### [WHAT YOU NEED TO DO]
[a] In the Yazd travel account, transcribe the passage between "My knowledge about" and "I was unenlightened.", inclusive.
[b] According to the Yazd travel account, from which airport did the writer fly to Yazd?

### [TEXT TO READ]
'''

I visited Yazd (یزد /yazd/) for the first time in April 2012. I immediately liked the city, perhaps because I was staying in an old district which is not thoroughly ruined by modernisation. We must be honest: the old parts of the city is why tourists come to Yazd. Nobody comes to Yazd to see a modern four story tower (برج /borj/). The city of Yazd itself is listed as a World Heritage Site.
My knowledge about Yazd was very limited at that time. I had read a little, but only superficially. I knew it was an old city located in a desert. It had some interesting sites worth seeing (دیدنیها /dee’dan’ee’hā/). Beyond that I was unenlightened.
Yazd is a major city and has good transport links. I took a flight from Mehrabad airport in Tehran. The flight time was about one hour.
Arrival in Yazd
The flight was uneventful and I took a taxi to the hotel. Being in a desert I thought the sky would be clear and sunny, but my trip coincided with some cloudy skies and wet weather. Iran is a country which needs its rain. The route took us down a long wide road called Qiam Street (خیابان قیام), and in the distance I could see Amir Chakhmāq. We were getting closer and closer and Amir Chakhmāq was getting larger and larger, and then suddenly we turned left down into an inauspicious-looking narrow lane in between shops. Daylight briefly disappeared. I assumed the driver knew where he was going. And then we arrived.

'''

### [GIVEN INFORMATION]
'''

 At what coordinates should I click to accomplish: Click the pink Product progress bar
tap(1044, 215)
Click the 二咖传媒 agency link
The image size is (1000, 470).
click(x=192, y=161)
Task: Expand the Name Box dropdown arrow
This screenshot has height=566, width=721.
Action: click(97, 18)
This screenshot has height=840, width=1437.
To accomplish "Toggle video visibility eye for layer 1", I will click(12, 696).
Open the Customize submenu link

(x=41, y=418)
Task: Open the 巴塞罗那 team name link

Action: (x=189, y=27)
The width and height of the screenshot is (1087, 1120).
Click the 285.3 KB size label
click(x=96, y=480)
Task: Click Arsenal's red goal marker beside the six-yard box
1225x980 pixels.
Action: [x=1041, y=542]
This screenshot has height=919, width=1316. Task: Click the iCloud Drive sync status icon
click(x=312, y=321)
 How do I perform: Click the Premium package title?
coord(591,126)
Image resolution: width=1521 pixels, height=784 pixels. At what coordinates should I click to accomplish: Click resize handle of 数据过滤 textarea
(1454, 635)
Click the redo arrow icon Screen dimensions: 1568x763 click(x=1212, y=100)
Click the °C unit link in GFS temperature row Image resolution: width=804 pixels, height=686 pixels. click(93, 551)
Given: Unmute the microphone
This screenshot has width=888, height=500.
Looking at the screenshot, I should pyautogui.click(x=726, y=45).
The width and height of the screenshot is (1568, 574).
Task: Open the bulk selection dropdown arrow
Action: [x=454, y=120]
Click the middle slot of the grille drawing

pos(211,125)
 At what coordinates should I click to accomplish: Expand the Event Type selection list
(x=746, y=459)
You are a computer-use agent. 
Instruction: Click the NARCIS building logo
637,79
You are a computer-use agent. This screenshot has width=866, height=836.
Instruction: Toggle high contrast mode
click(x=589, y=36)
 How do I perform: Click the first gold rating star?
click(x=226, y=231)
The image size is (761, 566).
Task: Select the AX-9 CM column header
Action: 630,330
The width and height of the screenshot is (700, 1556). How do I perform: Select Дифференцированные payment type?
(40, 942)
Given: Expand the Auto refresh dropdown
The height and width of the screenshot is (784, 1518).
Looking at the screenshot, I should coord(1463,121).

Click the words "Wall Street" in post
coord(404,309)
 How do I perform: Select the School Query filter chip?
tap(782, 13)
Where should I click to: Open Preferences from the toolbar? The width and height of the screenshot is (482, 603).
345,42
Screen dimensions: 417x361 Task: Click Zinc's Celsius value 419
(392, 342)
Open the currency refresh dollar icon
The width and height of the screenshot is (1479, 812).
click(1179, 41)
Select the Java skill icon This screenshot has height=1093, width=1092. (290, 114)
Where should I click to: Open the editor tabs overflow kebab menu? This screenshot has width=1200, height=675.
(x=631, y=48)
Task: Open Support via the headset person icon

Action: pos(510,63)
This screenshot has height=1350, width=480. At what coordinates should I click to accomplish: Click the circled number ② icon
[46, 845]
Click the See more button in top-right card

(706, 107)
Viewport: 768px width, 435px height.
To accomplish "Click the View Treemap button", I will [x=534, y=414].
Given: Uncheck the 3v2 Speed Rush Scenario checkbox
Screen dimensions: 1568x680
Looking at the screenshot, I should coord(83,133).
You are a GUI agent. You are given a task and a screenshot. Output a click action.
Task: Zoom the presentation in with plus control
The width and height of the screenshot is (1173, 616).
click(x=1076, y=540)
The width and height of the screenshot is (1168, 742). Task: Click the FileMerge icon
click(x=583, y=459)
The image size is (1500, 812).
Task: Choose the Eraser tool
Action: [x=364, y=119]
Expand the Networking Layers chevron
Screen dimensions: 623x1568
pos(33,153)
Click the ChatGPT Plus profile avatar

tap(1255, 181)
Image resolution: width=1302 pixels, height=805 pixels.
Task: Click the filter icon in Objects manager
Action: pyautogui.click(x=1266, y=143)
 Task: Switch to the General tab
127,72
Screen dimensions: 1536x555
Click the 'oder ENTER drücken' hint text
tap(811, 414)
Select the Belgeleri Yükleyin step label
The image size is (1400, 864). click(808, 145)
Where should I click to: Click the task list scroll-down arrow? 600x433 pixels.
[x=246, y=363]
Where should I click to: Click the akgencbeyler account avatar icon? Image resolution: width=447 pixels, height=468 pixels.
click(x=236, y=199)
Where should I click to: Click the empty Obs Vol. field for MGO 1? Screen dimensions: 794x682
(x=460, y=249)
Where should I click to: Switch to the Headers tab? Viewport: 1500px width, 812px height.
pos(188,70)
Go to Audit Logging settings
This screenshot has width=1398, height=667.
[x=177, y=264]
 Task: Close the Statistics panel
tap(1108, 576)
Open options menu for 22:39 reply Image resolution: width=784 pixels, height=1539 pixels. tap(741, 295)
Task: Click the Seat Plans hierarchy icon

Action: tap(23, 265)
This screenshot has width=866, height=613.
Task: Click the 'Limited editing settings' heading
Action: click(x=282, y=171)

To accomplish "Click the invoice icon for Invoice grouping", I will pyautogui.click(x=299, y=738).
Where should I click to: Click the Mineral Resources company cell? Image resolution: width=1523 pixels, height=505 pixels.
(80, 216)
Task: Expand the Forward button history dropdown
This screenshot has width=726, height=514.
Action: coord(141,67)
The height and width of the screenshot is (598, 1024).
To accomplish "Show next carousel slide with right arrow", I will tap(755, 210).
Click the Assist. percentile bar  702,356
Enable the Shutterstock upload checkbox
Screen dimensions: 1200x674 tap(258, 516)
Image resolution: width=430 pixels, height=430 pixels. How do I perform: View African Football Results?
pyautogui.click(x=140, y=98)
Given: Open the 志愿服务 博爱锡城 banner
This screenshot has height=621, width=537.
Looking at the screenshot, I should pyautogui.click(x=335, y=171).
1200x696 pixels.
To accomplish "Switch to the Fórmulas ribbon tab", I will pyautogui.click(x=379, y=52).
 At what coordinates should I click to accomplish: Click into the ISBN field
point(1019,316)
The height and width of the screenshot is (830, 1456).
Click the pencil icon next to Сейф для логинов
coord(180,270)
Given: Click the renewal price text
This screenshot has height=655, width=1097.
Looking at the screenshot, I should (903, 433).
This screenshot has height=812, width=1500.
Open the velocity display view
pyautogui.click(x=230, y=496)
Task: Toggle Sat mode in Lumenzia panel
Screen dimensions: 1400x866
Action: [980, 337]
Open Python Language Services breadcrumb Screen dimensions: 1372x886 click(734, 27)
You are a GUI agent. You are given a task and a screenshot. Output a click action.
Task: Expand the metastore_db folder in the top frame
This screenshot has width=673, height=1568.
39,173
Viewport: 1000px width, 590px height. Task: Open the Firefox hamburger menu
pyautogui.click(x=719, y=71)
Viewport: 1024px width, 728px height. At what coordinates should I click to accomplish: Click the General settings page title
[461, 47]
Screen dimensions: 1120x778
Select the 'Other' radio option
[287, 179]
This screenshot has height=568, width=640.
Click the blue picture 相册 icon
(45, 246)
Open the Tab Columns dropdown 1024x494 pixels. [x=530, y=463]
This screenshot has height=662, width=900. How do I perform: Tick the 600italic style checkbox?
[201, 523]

'''

### [RESPONSES]
[a]
My knowledge about Yazd was very limited at that time. I had read a little, but only superficially. I knew it was an old city located in a desert. It had some interesting sites worth seeing (دیدنیها /dee’dan’ee’hā/). Beyond that I was unenlightened.

[b] Mehrabad airport in Tehran